L’AMATEUR. Comment, on ne donne donc pas un grand labour, le plus profond qu’il se puisse avant l’hiver, afin de renouveler la terre de fond & de la faire mûrir par les gelées ?

LE FERMIER. Non, nous ne le faisons pas pour jachères ; on s’en trouverait mal à cause des raisons que je viens de vous dire. J’aurai l’honneur de vous expliquer plus tard le moment où il est à propos de faire ce renouvellement, & comment on s’y prend pour cela. Quant à présent suivons, s’il vous plaît, nos jachères.

Labours après l’hiver

Aussitôt que l’hiver est passé, & que la terre est bien ressuyée, on la herse jusqu’à deux & même trois fois, s’il en est besoin, toujours en coupant diversement, jusqu’à ce que la terre soit parfaitement adoucie & aplanie. Ces hersages achèvent de faire lever les petites herbes, & déracinent celles qui sont levées. On la laisse reposer huit à dix jours. C’est le temps alors d’enlever les bordures trop hautes & les bouts de champs où l’on tourne la charrue. On transporte ces terres neuves dans les endroits les plus appauvris. Elles les bonifient. Cela fait, on aplanit ce répandage, & le tout étant bien hâlé, on donne à la terre un labour médiocrement profond. Quand il est bien hâlé aussi, on le herse : car observez, que tout labour ou hersage par le hâle, est le meilleur pour détruire les herbes. [hâle = effet du soleil ou temps ensoleillé]
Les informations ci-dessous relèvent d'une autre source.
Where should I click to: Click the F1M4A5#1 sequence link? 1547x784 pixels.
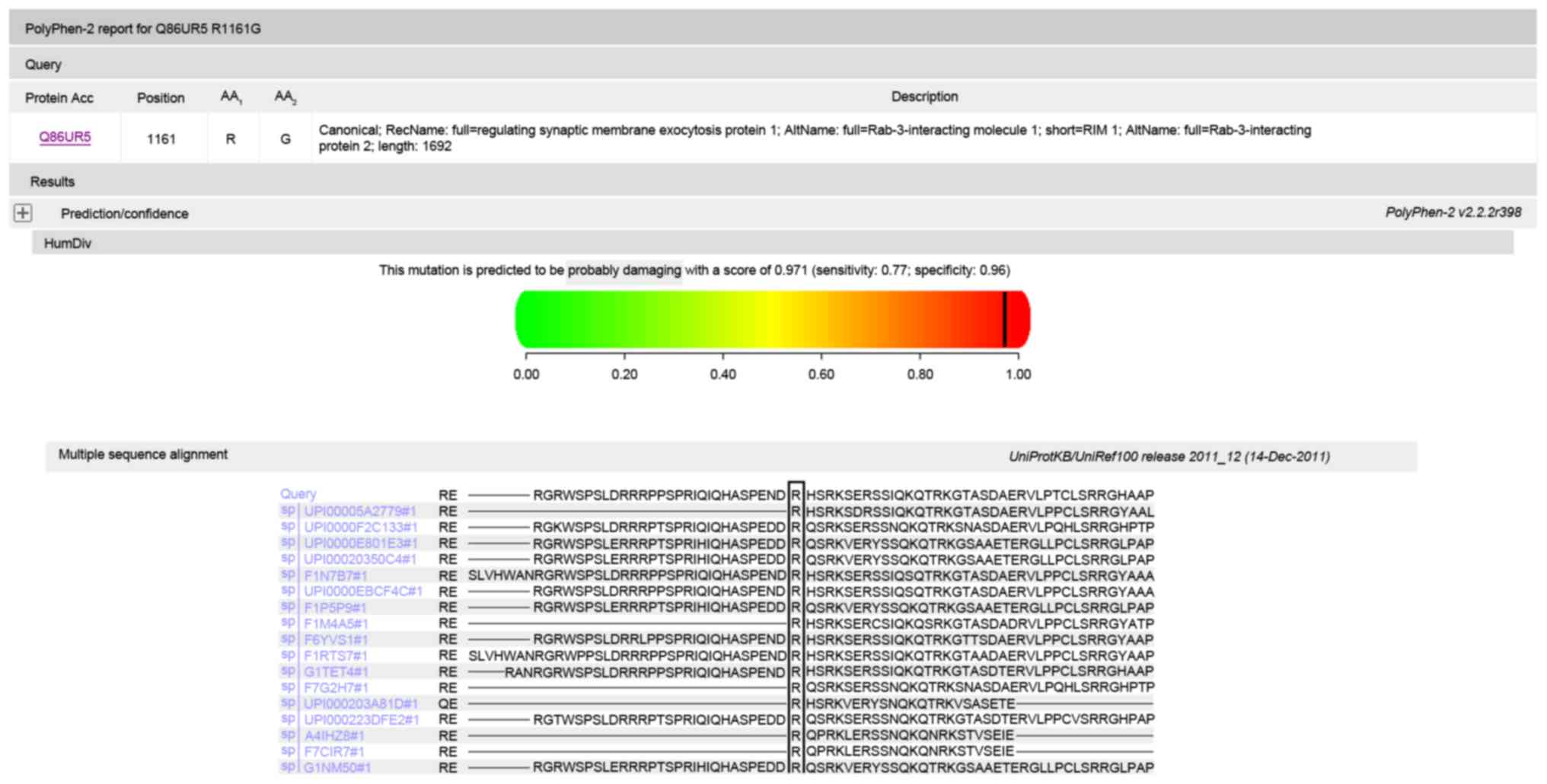[x=336, y=623]
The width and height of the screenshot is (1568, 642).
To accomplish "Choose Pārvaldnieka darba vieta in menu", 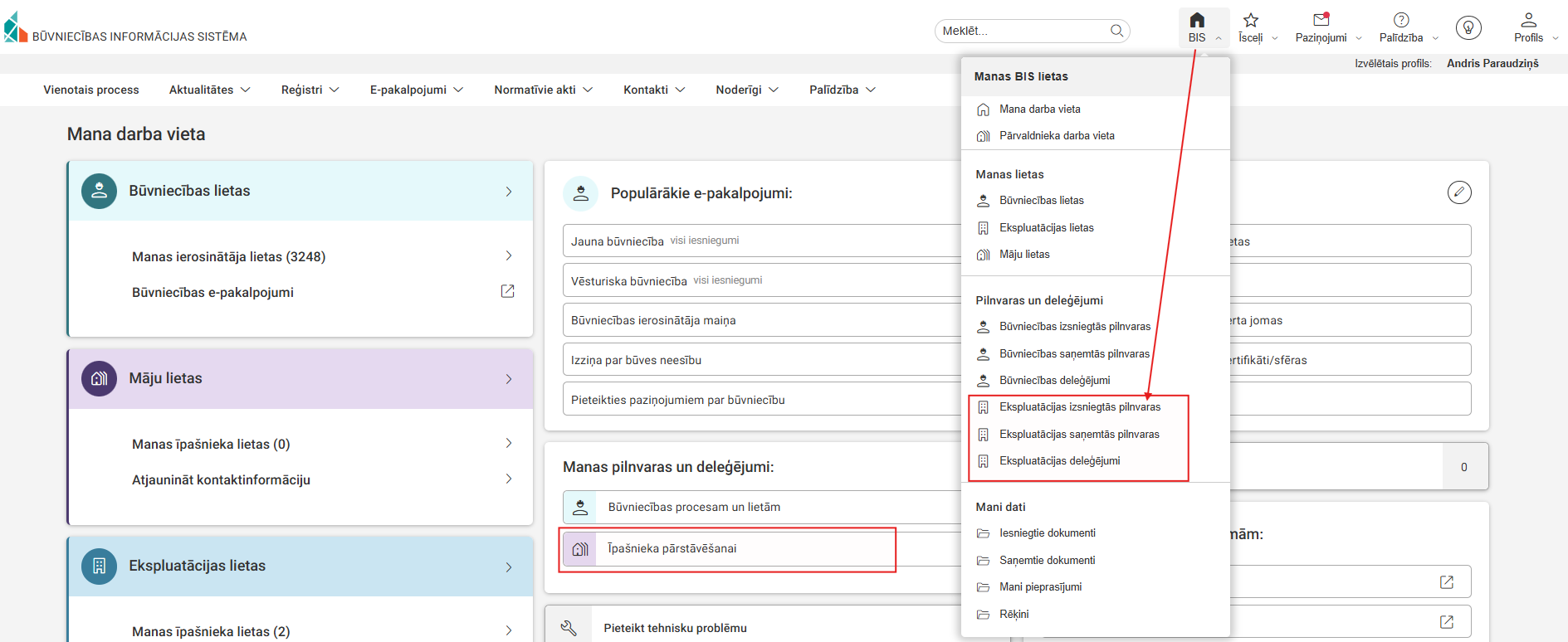I will click(1056, 136).
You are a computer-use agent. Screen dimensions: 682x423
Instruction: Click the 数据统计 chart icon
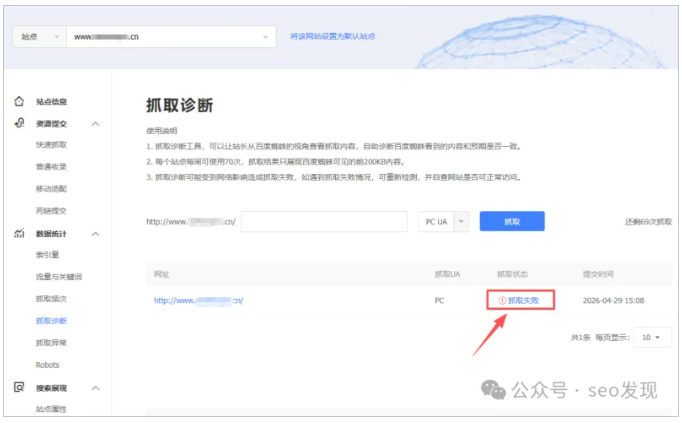point(19,233)
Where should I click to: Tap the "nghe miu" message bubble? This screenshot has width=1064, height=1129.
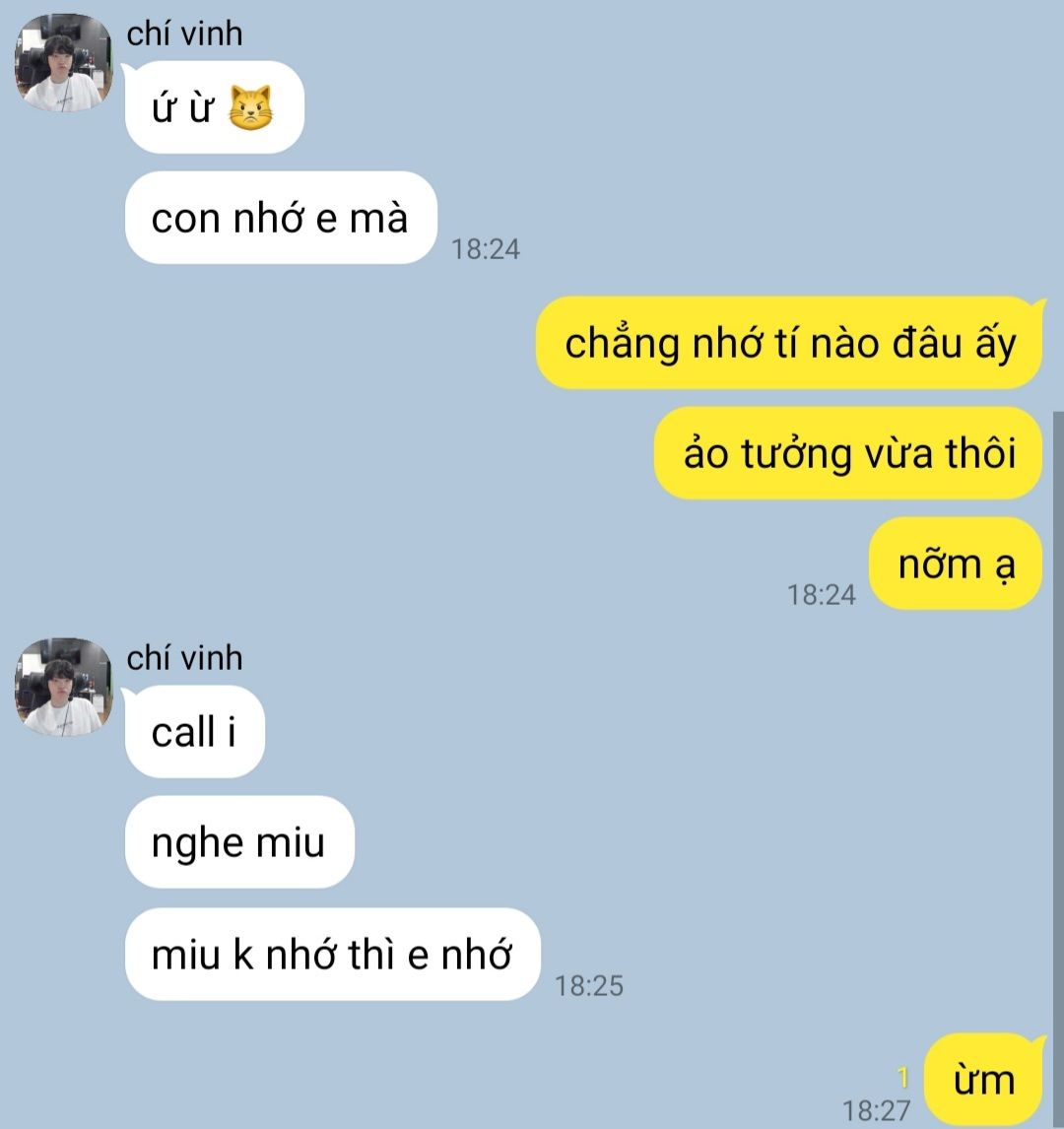tap(239, 841)
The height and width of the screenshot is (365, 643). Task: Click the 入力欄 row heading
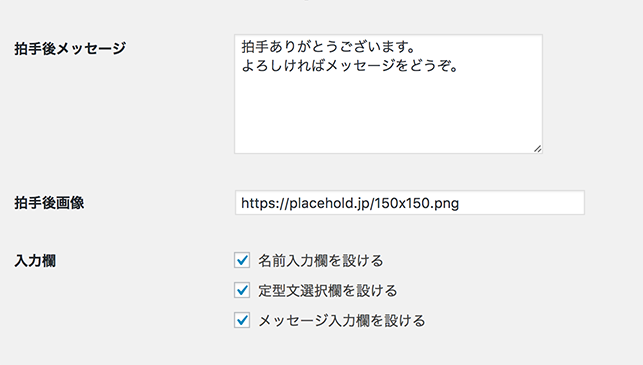pos(35,260)
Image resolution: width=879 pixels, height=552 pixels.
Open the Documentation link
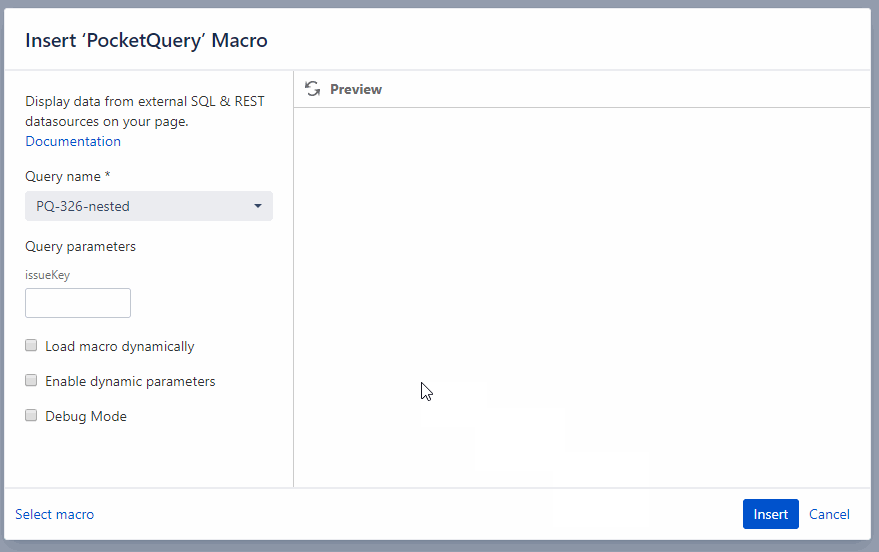point(73,141)
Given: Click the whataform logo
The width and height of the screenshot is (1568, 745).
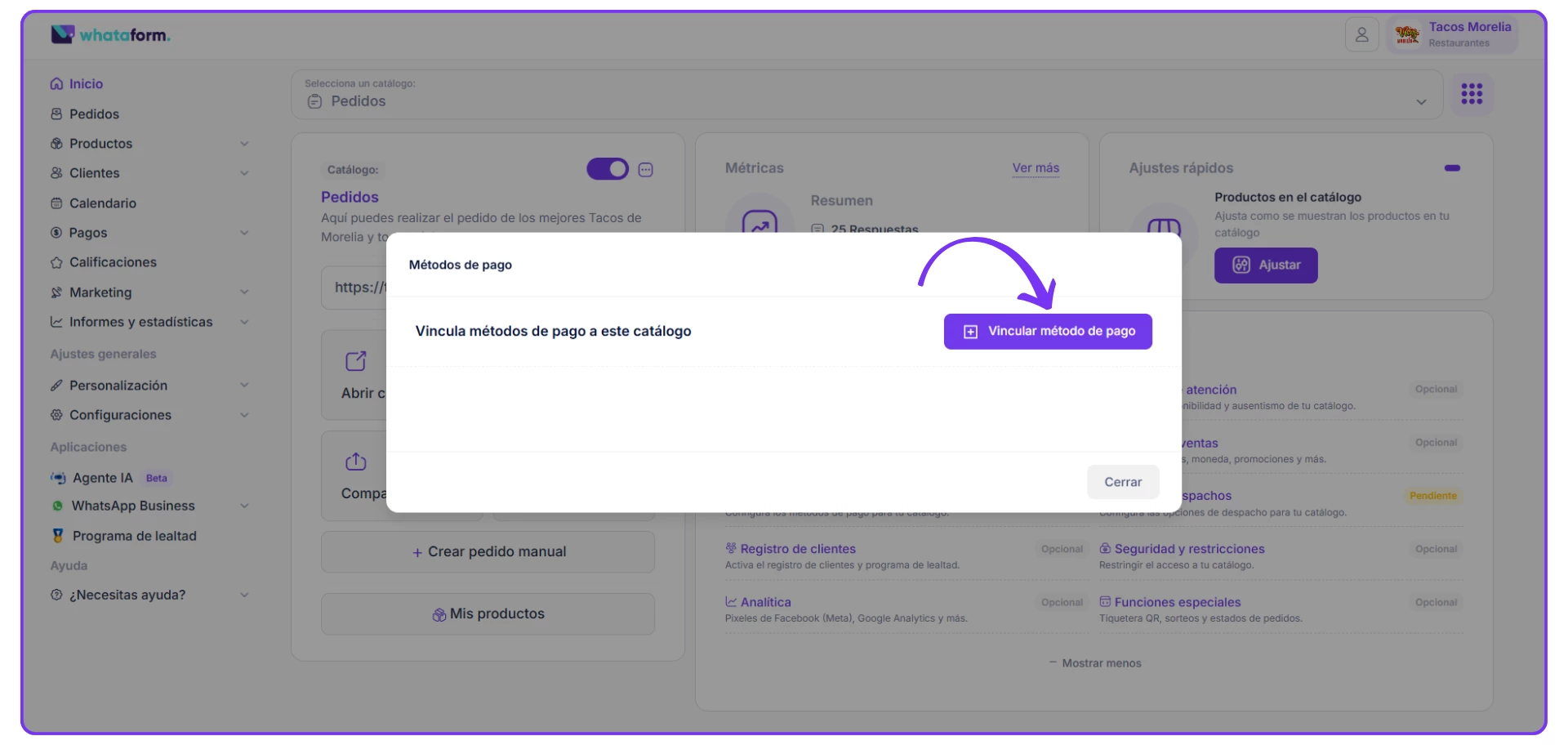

L’AMATEUR. N’est-ce pas ce premier labour après l’hiver qu’on appelle guéreter ?

LE FERMIER. Nous autres, nous nommons cela jachérage. On laisse ainsi reposer la terre jusqu’à ce qu’elle soit bien rassise & reliée. Environ la mi-Mai, après la semaille de Mars, on lui donne la raye forte ou le labour de fond, que nous appelons retaillage, ayant soin toujours de couper le labour précédent. Ce retaillage étant reposé de quelques jours, on en aplanit la surface avec le dos de la herse à trois barres, ou bien avec une autre, pour remplir les vides, & afin que la sécheresse ne durcisse point trop le labour, ce qui empêcherait les petites herbes de lever.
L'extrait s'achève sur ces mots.